I think this came from CoachDP a few years back and stands for Kick Out The Stilts.

--Yes, it's how we teach our smaller players to tackle when they are tackling a larger player.

As I remember, it's basically open field tackling by throwing the entire body at the lower extremities of the ball carrier.

--You remember correctly.

The impetus for this was our first padded practice on Saturday and feedback from a couple of the smarter 7 year olds.  When asked why they were letting the ball-carrier pass them in an angle tackling drill, their response was "I have to let him pass to get my head behind him".  Even if the tackler takes a great angle and beats him to the point where they intersect, he runs the very real risk of losing him momentum and allowing the ball carrier to run through an arm tackle.

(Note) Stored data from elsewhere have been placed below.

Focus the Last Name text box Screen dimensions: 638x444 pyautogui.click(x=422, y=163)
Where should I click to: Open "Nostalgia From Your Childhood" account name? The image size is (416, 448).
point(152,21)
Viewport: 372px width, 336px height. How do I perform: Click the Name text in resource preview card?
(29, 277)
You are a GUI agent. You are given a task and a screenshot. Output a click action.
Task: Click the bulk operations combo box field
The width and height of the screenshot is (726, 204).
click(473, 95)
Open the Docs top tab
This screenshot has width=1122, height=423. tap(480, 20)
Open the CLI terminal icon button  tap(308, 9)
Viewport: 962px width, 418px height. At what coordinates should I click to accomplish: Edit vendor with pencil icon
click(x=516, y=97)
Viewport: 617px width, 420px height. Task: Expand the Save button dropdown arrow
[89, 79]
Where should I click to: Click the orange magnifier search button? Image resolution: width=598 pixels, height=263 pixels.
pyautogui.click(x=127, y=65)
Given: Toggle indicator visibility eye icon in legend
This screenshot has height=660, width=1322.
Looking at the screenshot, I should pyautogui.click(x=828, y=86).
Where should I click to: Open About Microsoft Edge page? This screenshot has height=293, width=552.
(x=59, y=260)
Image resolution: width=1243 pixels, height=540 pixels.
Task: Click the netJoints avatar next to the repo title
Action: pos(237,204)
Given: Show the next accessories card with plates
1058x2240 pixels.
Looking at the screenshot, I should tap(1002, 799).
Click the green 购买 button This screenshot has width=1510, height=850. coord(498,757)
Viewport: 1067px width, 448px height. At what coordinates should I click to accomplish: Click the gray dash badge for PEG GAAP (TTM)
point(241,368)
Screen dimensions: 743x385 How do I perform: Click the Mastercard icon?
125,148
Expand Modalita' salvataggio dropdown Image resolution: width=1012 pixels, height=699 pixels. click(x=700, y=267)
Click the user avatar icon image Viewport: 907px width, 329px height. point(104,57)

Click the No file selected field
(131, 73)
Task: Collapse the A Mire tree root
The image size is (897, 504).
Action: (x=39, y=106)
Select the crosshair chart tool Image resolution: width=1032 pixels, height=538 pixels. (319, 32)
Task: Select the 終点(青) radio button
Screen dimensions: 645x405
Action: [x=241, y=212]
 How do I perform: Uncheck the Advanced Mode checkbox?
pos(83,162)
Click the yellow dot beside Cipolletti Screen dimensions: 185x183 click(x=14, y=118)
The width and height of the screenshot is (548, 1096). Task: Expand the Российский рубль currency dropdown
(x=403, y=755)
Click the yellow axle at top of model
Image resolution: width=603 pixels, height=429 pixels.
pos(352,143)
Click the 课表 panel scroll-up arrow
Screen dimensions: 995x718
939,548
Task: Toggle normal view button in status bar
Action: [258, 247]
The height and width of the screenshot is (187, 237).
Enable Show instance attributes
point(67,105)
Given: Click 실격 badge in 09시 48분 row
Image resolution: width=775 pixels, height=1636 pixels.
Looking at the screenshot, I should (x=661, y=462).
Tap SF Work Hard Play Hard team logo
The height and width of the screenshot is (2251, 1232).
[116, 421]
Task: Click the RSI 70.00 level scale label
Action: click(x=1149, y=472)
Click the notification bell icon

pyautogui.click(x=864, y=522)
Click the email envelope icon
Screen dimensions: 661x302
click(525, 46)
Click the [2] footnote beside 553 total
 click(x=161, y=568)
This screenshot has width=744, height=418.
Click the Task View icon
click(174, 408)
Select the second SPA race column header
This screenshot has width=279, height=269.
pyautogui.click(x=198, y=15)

--Correct, which is why the "get my head behind him" approach is malarky.  Sounds like you have some really smart 7-year-olds.

  If the motivator of the change in tackling methodology is to take the head out of the tackle, I can't see how the head could get farther away than this.  IF I was to do this, I'm trying to figure out how to break down the progression:

1. Adjust your angle and make adjustments by thinking "step on their toes".  I've taught this for years and it seems to be fairly simple and reasonably sound.

--I've never used a "step on their toes" instruction for this because usually their launch point is much further away and if you're stepping on the ball-carrier's toes then you are too close to hit the shin area.

2. Just as you get to the ball carrier, launch yourself "cross ways" at his ankles.

--Yes.

3. The aiming point would be the tacklers hip at the ball carriers ankles.

--The aiming point is between the ball-carrier's ankle and knee.

The only concussion risk I can see is maybe a knee to the helmet and I'd have to believe it would be much more rare than a helmet to helmet on a more traditional tackle.

--So rare that I've never seen a concussion that way.  Doesn't mean it couldn't happen, though.

This feels like a radical departure from what I've ever taught.

--Yeah, well that's seems to be what I do.

I think I could expect a lot more engagement and energy from the tacklers.

--Oh, absolutely.  We had "little guys" (even at the high school level) who were not only very adept at this, it made them fierce tacklers.  And the great thing about it is, they are too low to get stiff-armed.  When I coached youth ball, our RBs absolutely hated going up against the little guys in a tackle drill.  There was nothing they could do to protect themselves in the tackle, and they couldn't use their size, strength, force, speed or their stiff-arm to dominate.  To the contrary, all of those "attributes" made them even more vulnerable in the tackling drill.

Having said all of this - I'm old school to a large degree

--Not as old-school as I am.

and feel stupid even posting this.

--What's the worry?

Tell me why this wont work, why I shouldn't try it, or why it's interesting and you want me to be the guinea pig and report back on it if I more forward.

--Uh, it does work.  Which is why we teach it.  Which is why I shared it.  Buy yourself a Slip & Slide and have at it. 

--Dave

« Last Edit: August 01, 2018, 12:03:04 PM by CoachDP »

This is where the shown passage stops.